After the St. John’s game, one of the primary issues I wanted to write was about how Pitt was playing a lot more along the lines of how they played in the non-con (hence the title of the post). Instead I got bogged down in things about the game, and forgot about tying it together with the intended point. Opting instead for sleep and forgetting all about it.

I’ve been fairly consistent stating that Pitt would be uneven this year. That progress would not be a straight line. Playing at points like they were capable of winning the conference, and others like they would struggle to finish at their preseason projection of 9th. Which of course, leads to the panicky, “oh god, Pitt won’t even make the Tournament,” outbursts. Not to mention silly strawman articles about how Coach Dixon is still the same coach (duh).

It doesn’t make this present stretch any less fun. Doubly so since two of the losses came against teams that were near the bottom last season.

Pitt isn’t in free-fall like UConn. Even Texas has found itself struggling far more than they should. Seth Davis still thinks Pitt is fine and at SI.com listed a bunch of teams with struggles and his evaluations.

Under the hood: When the Panthers knocked off Syracuse in the Carrier Dome on Jan. 2, they made 10-of-24 from three-point range. Turns out that was a mirage. During the last four games, they have gone just 13-for-55 (23.5 percent) from behind the arc. They adjusted during Sunday’s loss at South Florida by only taking eight threes, but they converted just 12-of-22 from the foul line. When the Panthers aren’t making shots, it puts enormous pressure on their defense, and during this recent skid the D has not been quite good enough.

Wheels report: Three wheels wobbly. Fourth holding steady.

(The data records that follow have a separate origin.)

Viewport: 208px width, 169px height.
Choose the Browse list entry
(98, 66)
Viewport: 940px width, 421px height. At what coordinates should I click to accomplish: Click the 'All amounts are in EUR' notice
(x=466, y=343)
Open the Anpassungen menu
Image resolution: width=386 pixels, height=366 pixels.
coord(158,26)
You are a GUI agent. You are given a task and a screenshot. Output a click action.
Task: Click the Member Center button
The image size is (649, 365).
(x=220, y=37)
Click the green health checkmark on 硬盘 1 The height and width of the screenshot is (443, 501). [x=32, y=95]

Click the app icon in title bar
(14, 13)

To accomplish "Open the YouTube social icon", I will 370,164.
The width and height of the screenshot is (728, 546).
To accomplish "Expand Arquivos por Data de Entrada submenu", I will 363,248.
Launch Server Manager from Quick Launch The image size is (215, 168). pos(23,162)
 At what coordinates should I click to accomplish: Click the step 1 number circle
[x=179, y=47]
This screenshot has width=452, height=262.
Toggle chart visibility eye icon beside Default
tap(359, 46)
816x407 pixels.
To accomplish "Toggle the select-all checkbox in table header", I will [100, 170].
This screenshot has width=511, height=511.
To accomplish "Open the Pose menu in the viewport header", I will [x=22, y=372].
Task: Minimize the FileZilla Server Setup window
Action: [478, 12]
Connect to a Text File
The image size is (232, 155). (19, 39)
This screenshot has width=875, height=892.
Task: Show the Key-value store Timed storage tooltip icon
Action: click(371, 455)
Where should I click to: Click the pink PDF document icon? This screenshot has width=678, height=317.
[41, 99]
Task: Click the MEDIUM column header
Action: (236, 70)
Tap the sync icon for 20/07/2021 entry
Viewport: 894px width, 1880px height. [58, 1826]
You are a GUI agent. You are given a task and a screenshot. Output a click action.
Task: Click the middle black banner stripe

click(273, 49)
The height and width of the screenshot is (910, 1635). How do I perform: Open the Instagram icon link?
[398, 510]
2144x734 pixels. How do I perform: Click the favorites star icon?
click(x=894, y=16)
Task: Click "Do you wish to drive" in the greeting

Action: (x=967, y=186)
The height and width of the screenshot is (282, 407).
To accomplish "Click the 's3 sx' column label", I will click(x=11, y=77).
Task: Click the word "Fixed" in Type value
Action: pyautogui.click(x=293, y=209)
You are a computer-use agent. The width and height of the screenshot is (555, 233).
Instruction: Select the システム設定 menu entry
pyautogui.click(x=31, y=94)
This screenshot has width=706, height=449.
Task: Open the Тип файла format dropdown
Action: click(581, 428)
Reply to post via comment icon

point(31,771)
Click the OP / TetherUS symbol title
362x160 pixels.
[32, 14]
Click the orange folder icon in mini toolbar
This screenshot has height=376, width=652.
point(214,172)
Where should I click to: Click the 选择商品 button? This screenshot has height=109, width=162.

It appears Pitt’s win streak inflated expectations, but now that the Panthers have self-corrected, I think they can keep chugging along. Still, they’re going to have to knock down some shots, either from the arc or the free throw line, to win Wednesday at West Virginia. Otherwise that fourth wheel might not hold up.

The last few games have been frustrating to me. The defense has been prone to breakdowns at key spots. Against USF the Bulls were kept to sub-40% shooting, but Dominique Jones came in hot and then Jones shot lights out in the second half (6-9) and continued to get to the free throw line.

What’s been really maddening, though, has been the offense. In the stretch where Pitt has gone 2-3, the perimeter shooting has been spotty to abysmal. Teams have adjusted and are playing a lot tighter outside. Willing to take a chance on letting Wanamaker, Brown and (when healthy) Dixon get past them to the basket.

The reason, obviously is to limit Ashton Gibbs. It has worked very well. He’s getting few open looks and is being guarded tightly at all turns. This has frustrated him and has him rushing his shots at times even when he does get free. The result is a major slump.

The offense’s problems start with sophomore guard Ashton Gibbs, Pitt’s leading scorer. He averaged 20 points and shot 51 percent from the field (28 for 55) in the first five games. In the past four he is averaging 14 per game while shooting 30 percent (16 for 55) from the field.

“He’s just going to have to be patient and let things come to him and we’re going to have execute better to get him shots,” Dixon said. “I think he’s taking pretty good shots. He needs to get to the free-throw line more. Those are things that get you out of slumps. It’s good to get those free throws and get a feel of the ball going through the basket.”

He’s not patient, and that means he is not getting any contact. Excluding the Seton Hall game, he’s had 10 FTAs in the other 4 games. To be fair, Gibbs has had one other shooting slump almost as bad this season — a 29-91 (32%) and 13-48 (27%) shooting slump over six games. That was from the Texas game through Kent St. Not so coincidentally, Pitt lost 2 games, had to go to double-OT to beat Duquesne, and included that 47-32 thriller over New Hampshire.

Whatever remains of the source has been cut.